Data items
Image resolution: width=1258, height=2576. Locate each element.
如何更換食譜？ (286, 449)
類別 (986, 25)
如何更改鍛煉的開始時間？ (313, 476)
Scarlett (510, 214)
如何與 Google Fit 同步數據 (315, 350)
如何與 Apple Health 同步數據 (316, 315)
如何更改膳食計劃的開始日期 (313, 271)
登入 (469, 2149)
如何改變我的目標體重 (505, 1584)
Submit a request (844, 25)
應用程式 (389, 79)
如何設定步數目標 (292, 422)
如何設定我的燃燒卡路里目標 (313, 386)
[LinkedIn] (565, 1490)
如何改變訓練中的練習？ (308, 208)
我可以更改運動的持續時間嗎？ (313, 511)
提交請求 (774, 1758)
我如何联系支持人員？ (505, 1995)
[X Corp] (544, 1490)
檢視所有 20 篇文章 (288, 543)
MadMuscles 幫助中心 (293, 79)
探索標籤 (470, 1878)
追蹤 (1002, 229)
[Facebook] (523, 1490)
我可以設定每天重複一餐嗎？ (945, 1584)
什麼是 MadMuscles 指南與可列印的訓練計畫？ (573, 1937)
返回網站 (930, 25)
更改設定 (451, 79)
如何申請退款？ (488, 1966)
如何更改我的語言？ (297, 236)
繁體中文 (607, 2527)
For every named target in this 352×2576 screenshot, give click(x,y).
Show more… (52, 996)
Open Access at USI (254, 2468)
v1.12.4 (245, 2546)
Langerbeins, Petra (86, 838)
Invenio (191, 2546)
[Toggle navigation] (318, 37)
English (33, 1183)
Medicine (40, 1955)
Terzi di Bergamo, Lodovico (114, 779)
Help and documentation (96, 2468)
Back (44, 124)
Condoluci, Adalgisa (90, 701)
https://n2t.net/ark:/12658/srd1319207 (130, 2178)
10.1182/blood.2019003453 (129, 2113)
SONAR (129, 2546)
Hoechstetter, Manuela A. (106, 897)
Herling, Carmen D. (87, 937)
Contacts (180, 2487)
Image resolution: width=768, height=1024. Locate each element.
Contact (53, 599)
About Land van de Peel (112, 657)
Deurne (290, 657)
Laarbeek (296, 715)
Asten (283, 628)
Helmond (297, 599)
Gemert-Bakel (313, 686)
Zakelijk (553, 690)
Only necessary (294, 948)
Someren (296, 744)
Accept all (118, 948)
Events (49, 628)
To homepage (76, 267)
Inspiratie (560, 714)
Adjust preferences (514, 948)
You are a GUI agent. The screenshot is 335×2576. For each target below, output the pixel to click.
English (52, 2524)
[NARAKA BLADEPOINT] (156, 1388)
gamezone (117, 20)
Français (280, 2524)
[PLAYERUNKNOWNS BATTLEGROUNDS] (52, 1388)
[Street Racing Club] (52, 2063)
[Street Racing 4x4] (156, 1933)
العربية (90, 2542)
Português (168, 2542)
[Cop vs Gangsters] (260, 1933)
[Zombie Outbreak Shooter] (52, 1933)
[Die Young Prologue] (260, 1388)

▸ **Assignment**:
Reproduce the data exactly, omitting nothing.

▸ **Output for this task**:
Image resolution: width=1258, height=2576. Locate each element.
如何更換食譜？ (286, 449)
類別 (986, 25)
如何更改鍛煉的開始時間？ (313, 476)
Scarlett (510, 214)
如何與 Google Fit 同步數據 (315, 350)
如何與 Apple Health 同步數據 (316, 315)
如何更改膳食計劃的開始日期 (313, 271)
登入 (469, 2149)
如何改變我的目標體重 (505, 1584)
Submit a request (844, 25)
應用程式 (389, 79)
如何設定步數目標 (292, 422)
如何設定我的燃燒卡路里目標 (313, 386)
[LinkedIn] (565, 1490)
如何改變訓練中的練習？ (308, 208)
我可以更改運動的持續時間嗎？ (313, 511)
提交請求 (774, 1758)
我如何联系支持人員？ (505, 1995)
[X Corp] (544, 1490)
檢視所有 20 篇文章 (288, 543)
MadMuscles 幫助中心 (293, 79)
探索標籤 (470, 1878)
追蹤 (1002, 229)
[Facebook] (523, 1490)
我可以設定每天重複一餐嗎？ (945, 1584)
什麼是 MadMuscles 指南與可列印的訓練計畫？ (573, 1937)
返回網站 (930, 25)
更改設定 (451, 79)
如何申請退款？ (488, 1966)
如何更改我的語言？ (297, 236)
繁體中文 (607, 2527)
For every named target in this 352×2576 screenshot, give click(x,y).
Show more… (52, 996)
Open Access at USI (254, 2468)
v1.12.4 (245, 2546)
Langerbeins, Petra (86, 838)
Invenio (191, 2546)
[Toggle navigation] (318, 37)
English (33, 1183)
Medicine (40, 1955)
Terzi di Bergamo, Lodovico (114, 779)
Help and documentation (96, 2468)
Back (44, 124)
Condoluci, Adalgisa (90, 701)
https://n2t.net/ark:/12658/srd1319207 (130, 2178)
10.1182/blood.2019003453 (129, 2113)
SONAR (129, 2546)
Hoechstetter, Manuela A. (106, 897)
Herling, Carmen D. (87, 937)
Contacts (180, 2487)
Image resolution: width=768, height=1024. Locate each element.
Contact (53, 599)
About Land van de Peel (112, 657)
Deurne (290, 657)
Laarbeek (296, 715)
Asten (283, 628)
Helmond (297, 599)
Gemert-Bakel (313, 686)
Zakelijk (553, 690)
Only necessary (294, 948)
Someren (296, 744)
Accept all (118, 948)
Events (49, 628)
To homepage (76, 267)
Inspiratie (560, 714)
Adjust preferences (514, 948)
You are a GUI agent. The screenshot is 335×2576. For each target below, output the pixel to click.
English (52, 2524)
[NARAKA BLADEPOINT] (156, 1388)
gamezone (117, 20)
Français (280, 2524)
[PLAYERUNKNOWNS BATTLEGROUNDS] (52, 1388)
[Street Racing Club] (52, 2063)
[Street Racing 4x4] (156, 1933)
العربية (90, 2542)
Português (168, 2542)
[Cop vs Gangsters] (260, 1933)
[Zombie Outbreak Shooter] (52, 1933)
[Die Young Prologue] (260, 1388)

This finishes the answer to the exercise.